"Wir bleiben auf jeden Fall am Sportplatz"

Patrik Müller

Von Patrik Müller

Di, 21. August 2018

Malterdingen

Nach ihrem Wegzug aus dem Malterdinger Ortskern zeigen sich die Veranstalter des Breisgau-Triathlons zufrieden.

RIEGEL/MALTERDINGEN. Die 28. Auflage des Breisgau-Triathlons am Sonntag war ein Experiment: Die Veranstalter hatten Zieleinlauf, Wechselzone und Cateringbereich vom Malterdinger Ortskern an den Sportplatz verlegt. Cheforganisator Martin Reichert zieht am Tag danach ein positives Fazit. "Es war anders – und für uns als Veranstalter auf jeden Fall besser", sagt er. "Einige Athleten, die schon länger dabei sind, haben aber gesagt, dass sie es schade finden. Das Flair im Ort war schon ein anderes."

Der Wechsel an den Sportplatz hatte organisatorische Gründe: Die Feuerwehren Hecklingen und Nordweil hatten laut Reichert erklärt, den Verein Triathlon Nördlicher Breisgau Malterdingen nicht mehr mit eigenen Kräften zu unterstützen und die Straßen dort nicht mehr zu sperren. "Wir mussten jetzt pro Ort 15 eigene Helfer abstellen. Wir haben aber auch nur eine gewisse Anzahl von Leuten, deshalb mussten wir umstrukturieren." Der Umzug half den Triathlonmachern, Kapazitäten zu sparen – vor allem an der sieben Kilometer langen Laufstrecke. Die führte nicht mehr durch den Malterdinger Rebberg, sondern auf Feldwegen in Richtung Köndringen. "Die Strecke war deutlich flacher", sagt Reichert. "Die gelaufenen Zeiten waren aber auch nicht schneller als in den vergangenen Jahren."

Rund 500 Sportler hatten sich in diesem Jahr angemeldet. Die Hälfte nahm die kürzere Jedermannstrecke in Angriff, die andere den Triathlon über die Mitteldistanz. Die Zahl der Helfer lag laut Reichert auch bei etwa 500 – vom Streckenposten im Bleichtal bis hin zum Rettungsschwimmer am Müllersee in Riegel. "Es waren reichlich Zuschauer da, da waren wir uns vorher nicht sicher", sagt der Organisator. "Wir haben uns auch Mühe gegeben, den Sportplatz mit Schirmen und Pflanzen dekorativer zu gestalten."

Der Triathlon, der auch Sportler aus Frankreich und der Schweiz anzieht, ist ein wichtiges finanzielles Standbein des Vereins.

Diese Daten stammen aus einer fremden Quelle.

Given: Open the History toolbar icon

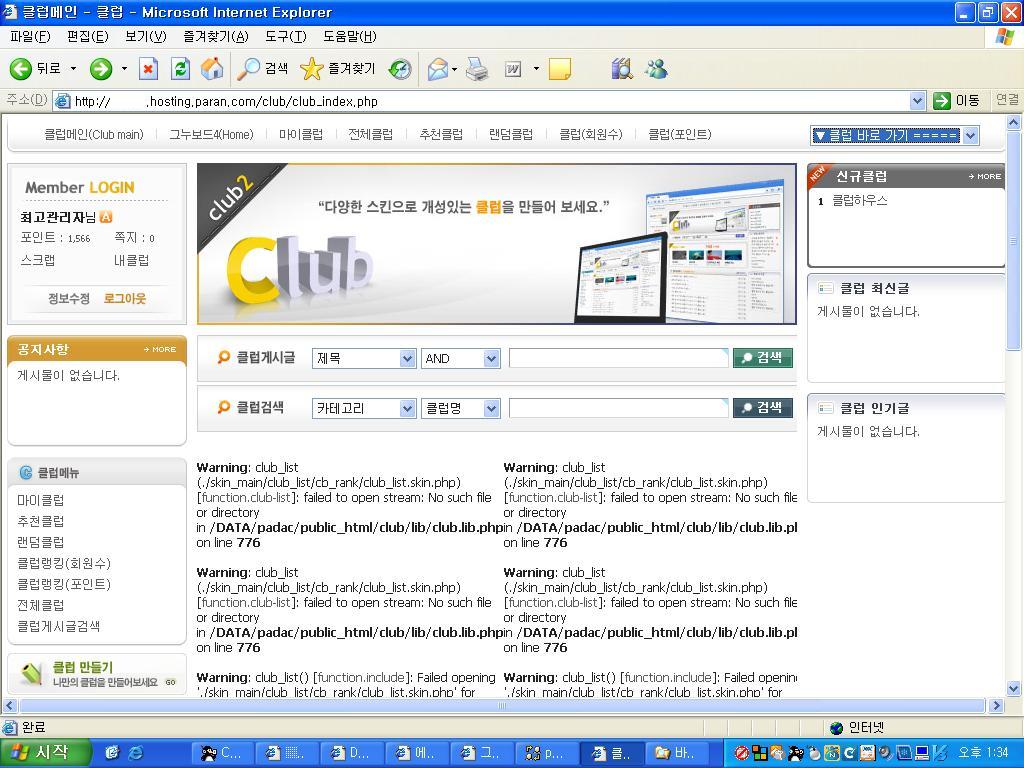Looking at the screenshot, I should [x=400, y=69].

Die Einnahmen helfen den Sportlern, Trainer und Beckenkapazitäten im Hallenbad zu bezahlen. Dafür stecken die Mitglieder jede Menge ehrenamtliche Arbeit in die Veranstaltung – und nehmen zum Auf- und Abbauen auch mal zwei Tage Urlaub.

Reichert und seine Kollegen aus dem Organisationsteam wollen sich jetzt zusammensetzen und den Triathlon Revue passieren lassen. "Wir bleiben auf jeden Fall am Sportplatz", sagt Reichert. Die Triathlon-Macher wollen sich auch über die Laufstrecke unterhalten – die könnte bei der 29. Auflage wieder hügeliger sein und durch den Rebberg führen statt über Felder. Reichert: "Da ist aber noch nichts entschieden, die Strecke war ja auch anspruchsvoll. Es gab keinen Schatten, das hat Körner gekostet." Thema bei der Besprechung könnte auch der einzige Unfall werden: Ein Sportler stürzte mit dem Rad, musste ins Krankenhaus transportiert werden – Reichert geht von eigenem Verschulden aus, wie er sagt. "Die Strecke ist immer gut gesichert."